# usb keyboard in ps2 port?

## Oo.et.oO

i have an adapter that came with my old mouse.  as far as i can tell it's the same as a keyboard adapter... pin outs are the same

but it doesn't work.

i have a dell MM keyboard and it's usb. but i want to connect it to my ps2 KVM switch.  it doesn't seem to work.

anyone have any ideas?   intarweb search turns up a bunch of moronic questions that are related but no real answers.

thanks!

----------

## whig

The usb mouse -> ps/2 adapters are green. Keyboard ones are violet so that's what you want.

----------

## Oo.et.oO

thanks for your reply

on all the docs i've seen the pinouts are the same.  are you trying to say the machines care about the color?

or have you seen adapters where the pinouts are changed between the keyboard and mouse?

----------

## Carnildo

Most adapters are mechanical adapters that simply switch wires around.  If the keyboard doesn't speak both USB and PS/2, you can't use it with a mechanical adapter: you'd need a active adapter, and those cost more than the typical keyboard.

----------

## whig

I don't think ps/2 keyboard ports (ie protocols) are compatible with ps/2 mice ones. Hence a different usb adapter would be needed for each. But the adapters themselves are small and dirt cheap, I got more than a few mice ones lying around. But only two keyboard ones.

----------

## energyman76b

I support Carnildo.

That little green thingies are only mechanical. If the keyboard does not speak ps2, you are out of luck.

----------

## whig

So provide the OP the necessary pins to connect. Link?

----------

## energyman76b

 *whig wrote:*   

> So provide the OP the necessary pins to connect. Link?

 

don't you understand? if his keyboard does not speak ps2, it does not matter how he wires it, it does not work.

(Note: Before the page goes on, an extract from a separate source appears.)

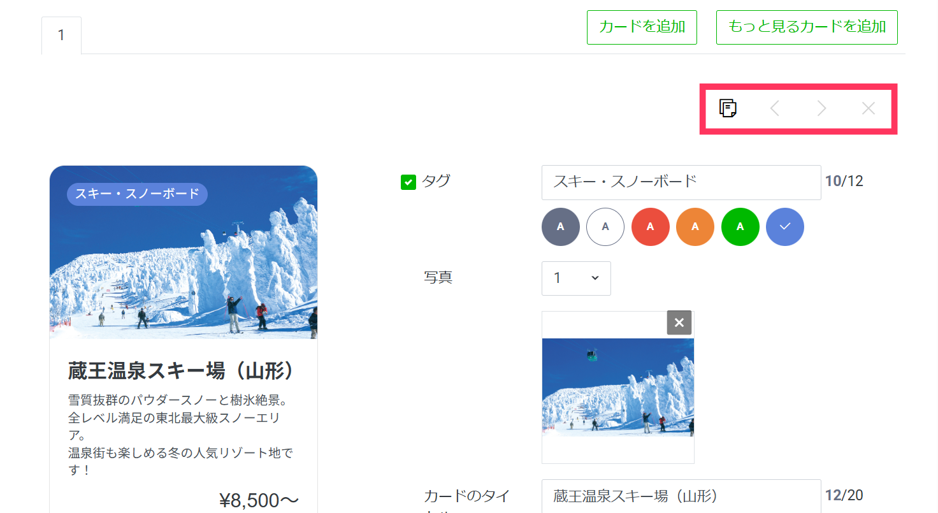Click the タグ text input field
Viewport: 938px width, 513px height.
pos(681,182)
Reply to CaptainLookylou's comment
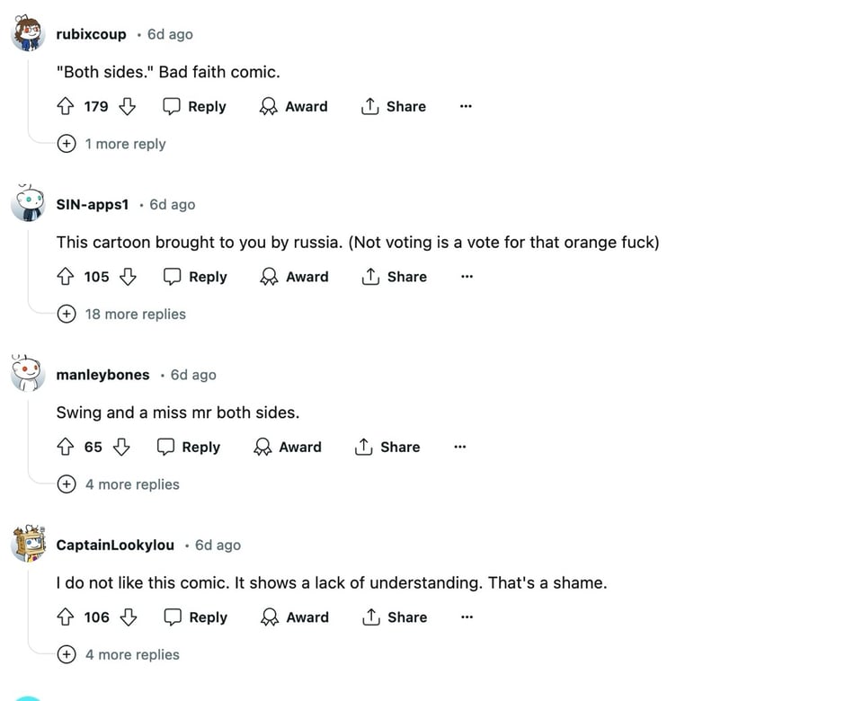The image size is (863, 701). pyautogui.click(x=195, y=617)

No need to post something. Just ask the vendor's support.

----------

## whig

What are the pin connections for a "good" keyboard? I'm interested.

----------

## energyman76b

 *whig wrote:*   

> What are the pin connections for a "good" keyboard? I'm interested.

 

why not open an adapter and look for yourself?

----------

## stp_1993

Let me disagree.

I have a USB keyboard and a PS2 KVM switch and a green USB->PS/2 adapter.

It all worked fine until TODAY, when the keyboard stopped working in X windows (but not in the console).

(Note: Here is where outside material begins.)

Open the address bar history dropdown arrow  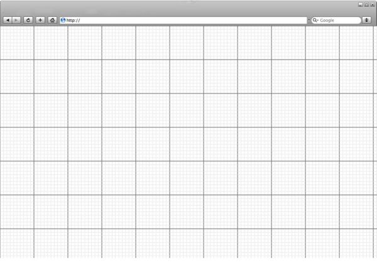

Seems like other people on the forums are having a similar problem. I am still troubleshooting  :Sad: 

----------

## whig

 *energyman76b wrote:*   

> why not open an adapter and look for yourself?

 I'm not game enough; I only have two of them and the package is moulded sealed.

----------

## Monkeh

I'm pretty sure the adapters are identical (just PC97 colour coded), but they're worthless if the USB device doesn't speak PS/2 (many do, some don't.).

----------

## whig

If I had a working multibox it could reveal pin connections.

----------

## Monkeh

 *whig wrote:*   

> If I had a working multibox it could reveal pin connections.

 

Considering USB has four pins, and PS/2 uses four pins (usually), and those four pins are the same for keyboard and mouse.. does it matter?

----------

## energyman76b

http://en.wikipedia.org/wiki/PS/2_connector

----------